Rich here.
There once was a boy from Securosis.
Who had an enormous… to do list.
With papers to write…
And much coding in sight…
It’s time to bag out and just post this.
Okay, not my best work, but the day got away from me after spending all week out in the DC area teaching cloud security for Black Hat. Thanks to a plane change I didn’t have WiFi on the way home, and lost an unexpected day of work.
Next week will likely be our last Firestarter, Summary, and Incite for the year. We will still have some posts after that, then kick back into high gear come January. 2014 was our most insane year yet, with some of the best work of our careers (okay, mine, but I think Mike and Adrian are also pretty pleased.) 2015 is already looking to give ‘14 a run for the money.
And when you run your own small business, “run for the money” is a most excellent problem to have.
Unless it involves cops. That gets awkward.
On to the Summary:
Webcasts, Podcasts, Outside Writing, and Conferences
Another quiet week. We promise to return to our media whoring soon.
Favorite Securosis Posts
- Mike Rothman: Summary: 88 Seconds. Rich + tears. I’d need to see that to believe it. But I get it. Very emotional to share such huge parts of your own childhood with your children.
- Rich: 3 Envelopes.
Other Securosis Posts
- Security and Privacy on the Encrypted Network: Use Cases.
- Incite 12/10/2014: Troll off the old block.
- Monitoring the Hybrid Cloud: Migration Planning.
Favorite Outside Posts
- Mike Rothman: Sagan’s Baloney Detection Kit. As an analyst, I make a living deciphering other folks’ baloney. Carl Sagan wrote a lot about balancing skepticism with openness, and this post on brainpickings.org is a great summary. Though I will say sometimes I choose to believe in stuff that can’t be proven. So your baloney may be my belief system, and we shouldn’t judge either way.

# [Problems and tasks]
**a)** According to the Securosis summary, where was Rich teaching cloud security for Black Hat?
**b)** Reproduce the part of the Securosis summary starting with "Who had an enormous…" and going on through "problem to have.".
The listing after this comes from a different source.

# [Record list]

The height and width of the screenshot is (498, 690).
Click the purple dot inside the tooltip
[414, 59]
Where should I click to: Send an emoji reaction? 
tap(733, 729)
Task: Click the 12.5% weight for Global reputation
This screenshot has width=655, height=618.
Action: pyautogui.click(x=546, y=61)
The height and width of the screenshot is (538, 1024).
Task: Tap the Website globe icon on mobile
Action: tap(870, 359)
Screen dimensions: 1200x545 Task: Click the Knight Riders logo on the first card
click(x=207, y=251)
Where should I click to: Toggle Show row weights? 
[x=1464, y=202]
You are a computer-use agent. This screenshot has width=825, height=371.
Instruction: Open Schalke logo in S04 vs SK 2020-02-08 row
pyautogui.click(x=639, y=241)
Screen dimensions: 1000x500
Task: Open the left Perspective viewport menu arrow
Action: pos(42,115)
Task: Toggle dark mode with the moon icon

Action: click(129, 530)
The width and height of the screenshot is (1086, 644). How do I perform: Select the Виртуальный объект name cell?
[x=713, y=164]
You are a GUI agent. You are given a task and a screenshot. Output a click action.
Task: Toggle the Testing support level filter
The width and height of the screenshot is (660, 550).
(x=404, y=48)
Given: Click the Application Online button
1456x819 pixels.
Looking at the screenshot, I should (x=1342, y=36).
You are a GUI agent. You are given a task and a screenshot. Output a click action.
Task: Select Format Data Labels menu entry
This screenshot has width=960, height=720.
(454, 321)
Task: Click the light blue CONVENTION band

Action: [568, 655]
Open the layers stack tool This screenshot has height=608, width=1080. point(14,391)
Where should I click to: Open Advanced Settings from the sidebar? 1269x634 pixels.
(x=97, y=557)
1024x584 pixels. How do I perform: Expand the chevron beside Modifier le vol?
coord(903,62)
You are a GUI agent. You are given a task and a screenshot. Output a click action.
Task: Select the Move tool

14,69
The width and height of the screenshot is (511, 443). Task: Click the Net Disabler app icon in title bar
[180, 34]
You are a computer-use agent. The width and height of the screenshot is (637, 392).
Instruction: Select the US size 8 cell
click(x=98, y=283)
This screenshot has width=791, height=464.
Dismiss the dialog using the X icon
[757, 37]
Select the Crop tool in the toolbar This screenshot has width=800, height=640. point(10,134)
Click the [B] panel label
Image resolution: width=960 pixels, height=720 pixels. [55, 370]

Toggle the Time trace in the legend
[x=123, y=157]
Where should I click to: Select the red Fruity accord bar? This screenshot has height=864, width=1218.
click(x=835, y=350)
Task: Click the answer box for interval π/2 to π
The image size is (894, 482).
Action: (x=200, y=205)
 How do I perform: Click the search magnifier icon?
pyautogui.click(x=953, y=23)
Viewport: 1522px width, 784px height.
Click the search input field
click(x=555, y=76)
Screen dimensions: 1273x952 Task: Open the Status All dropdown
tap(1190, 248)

# [Answers for this exercise]
**a)** In the DC area.

**b)**
Who had an enormous… to do list.
With papers to write…
And much coding in sight…
It’s time to bag out and just post this.
Okay, not my best work, but the day got away from me after spending all week out in the DC area teaching cloud security for Black Hat. Thanks to a plane change I didn’t have WiFi on the way home, and lost an unexpected day of work.
Next week will likely be our last Firestarter, Summary, and Incite for the year. We will still have some posts after that, then kick back into high gear come January. 2014 was our most insane year yet, with some of the best work of our careers (okay, mine, but I think Mike and Adrian are also pretty pleased.) 2015 is already looking to give ‘14 a run for the money.
And when you run your own small business, “run for the money” is a most excellent problem to have.